### [Assignment]
Please return each entry exactly as it appears, but not the pictures.

### [Extracted information]
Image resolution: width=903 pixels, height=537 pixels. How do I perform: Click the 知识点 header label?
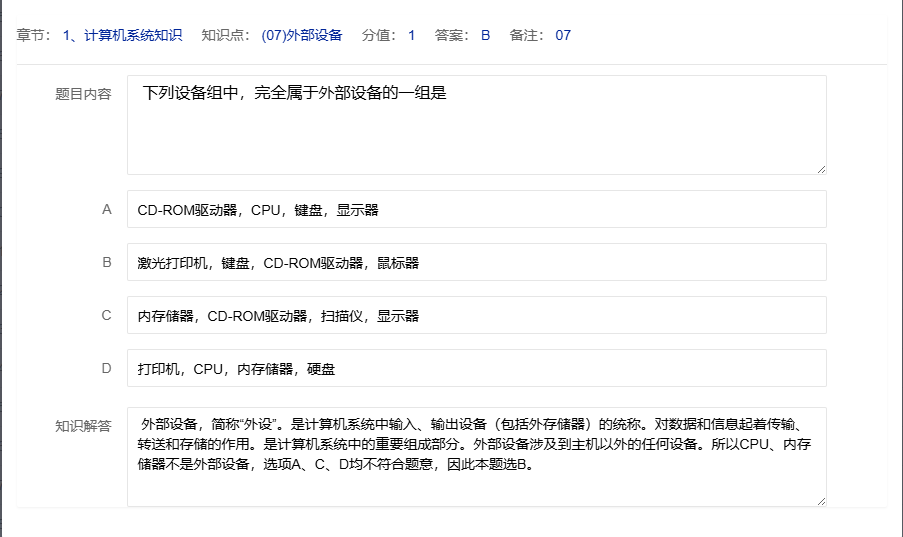click(225, 36)
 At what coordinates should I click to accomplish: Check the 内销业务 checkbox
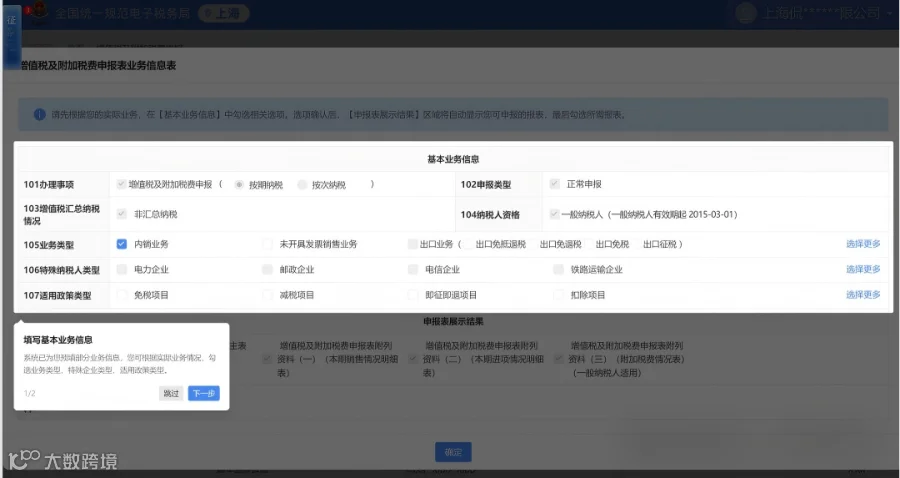122,244
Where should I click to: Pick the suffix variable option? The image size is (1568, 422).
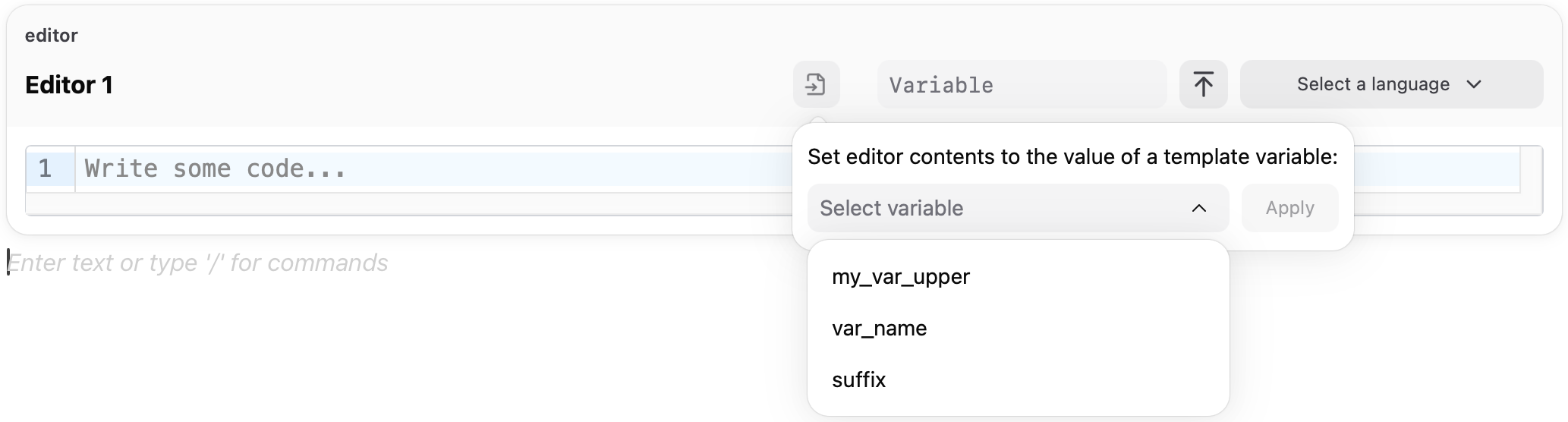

### [Output]
Image resolution: width=903 pixels, height=537 pixels. How do I perform: Click the 知识点 header label?
click(225, 36)
 At what coordinates should I click to accomplish: Check the 内销业务 checkbox
122,244
Where should I click to: Pick the suffix variable option? The image size is (1568, 422).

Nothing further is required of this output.